Start of Block

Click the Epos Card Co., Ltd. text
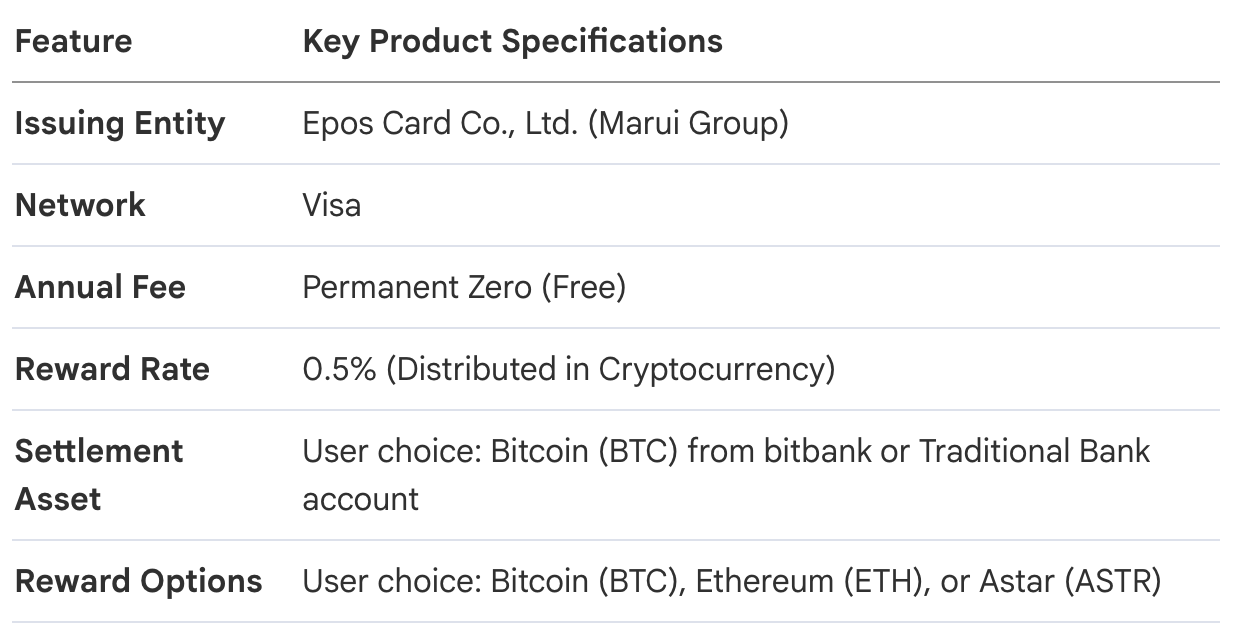The width and height of the screenshot is (1233, 638). 440,123
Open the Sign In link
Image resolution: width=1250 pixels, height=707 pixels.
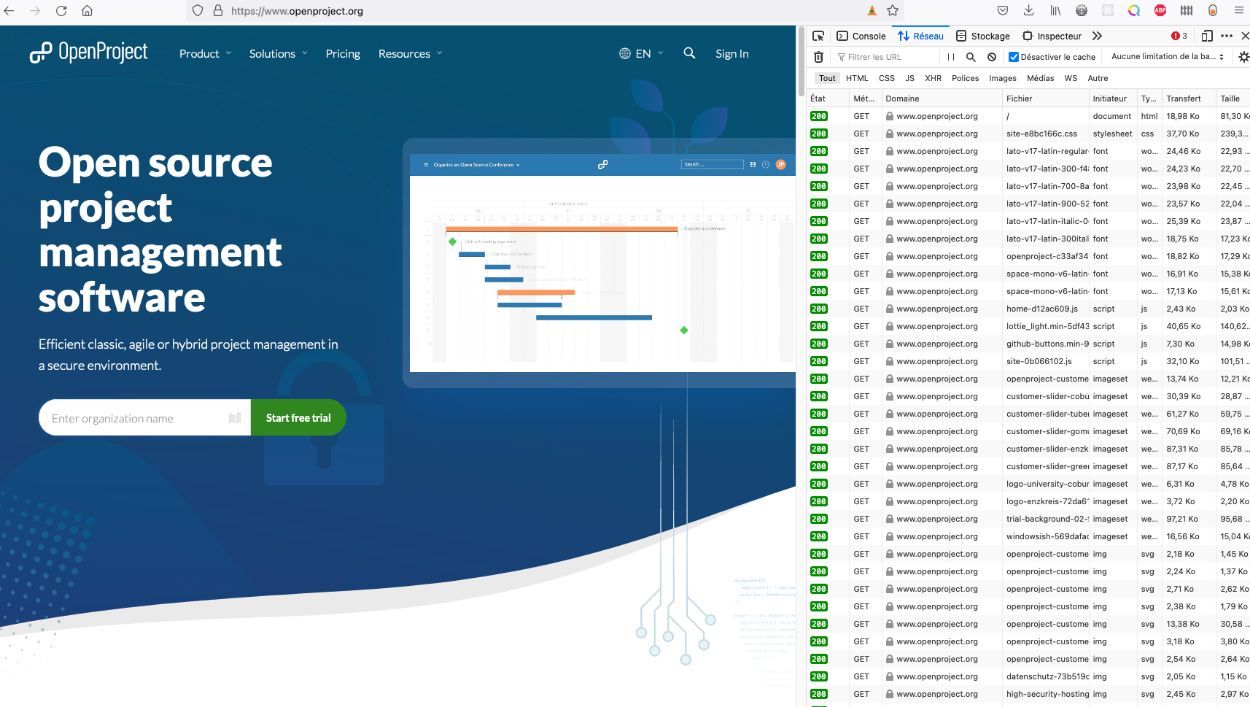pos(731,54)
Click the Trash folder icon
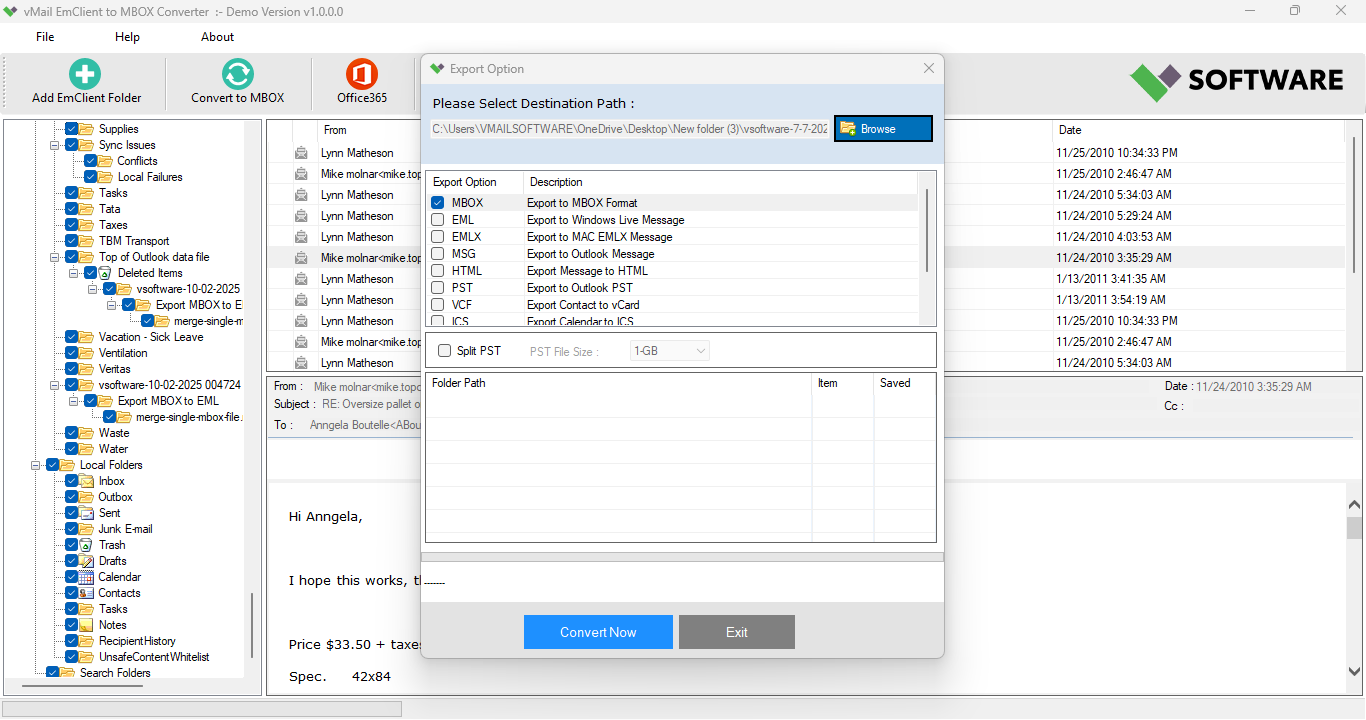This screenshot has height=720, width=1366. point(87,545)
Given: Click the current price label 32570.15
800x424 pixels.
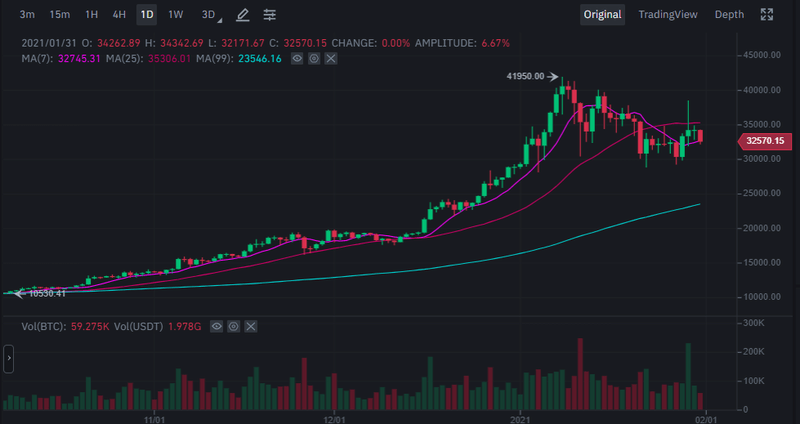Looking at the screenshot, I should 762,142.
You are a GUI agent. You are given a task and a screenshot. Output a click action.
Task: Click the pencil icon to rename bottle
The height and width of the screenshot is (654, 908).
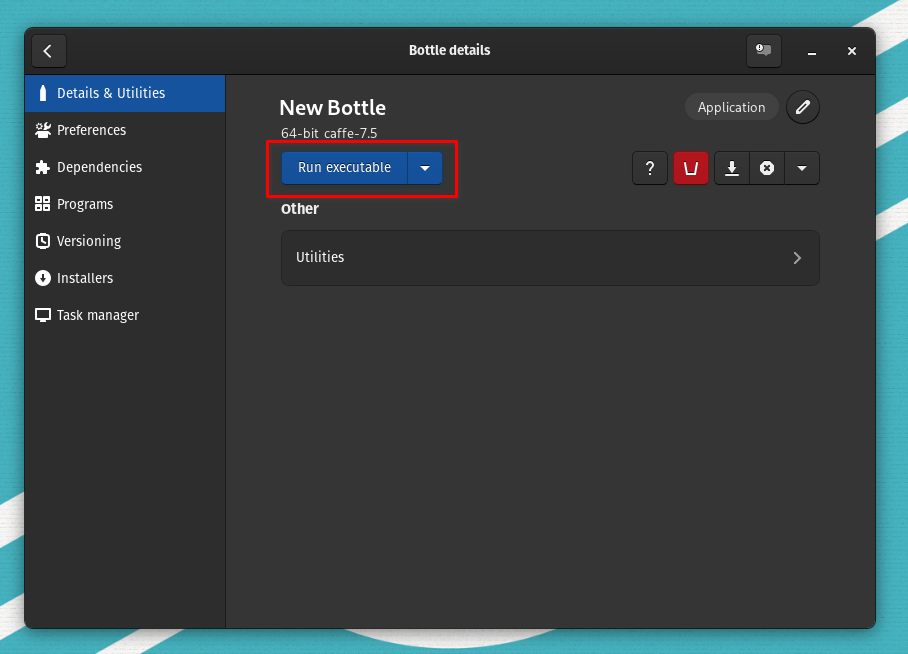tap(802, 107)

End of Block

● Action item:
Copy every line above exactly, leaving no picture in the copy.

● Solution:
Click the Epos Card Co., Ltd. text
The width and height of the screenshot is (1233, 638). 440,123
Open the Sign In link
Image resolution: width=1250 pixels, height=707 pixels.
pos(731,54)
Click the Trash folder icon
This screenshot has height=720, width=1366. point(87,545)
Given: Click the current price label 32570.15
800x424 pixels.
Looking at the screenshot, I should 762,142.
You are a GUI agent. You are given a task and a screenshot. Output a click action.
Task: Click the pencil icon to rename bottle
The height and width of the screenshot is (654, 908).
tap(802, 107)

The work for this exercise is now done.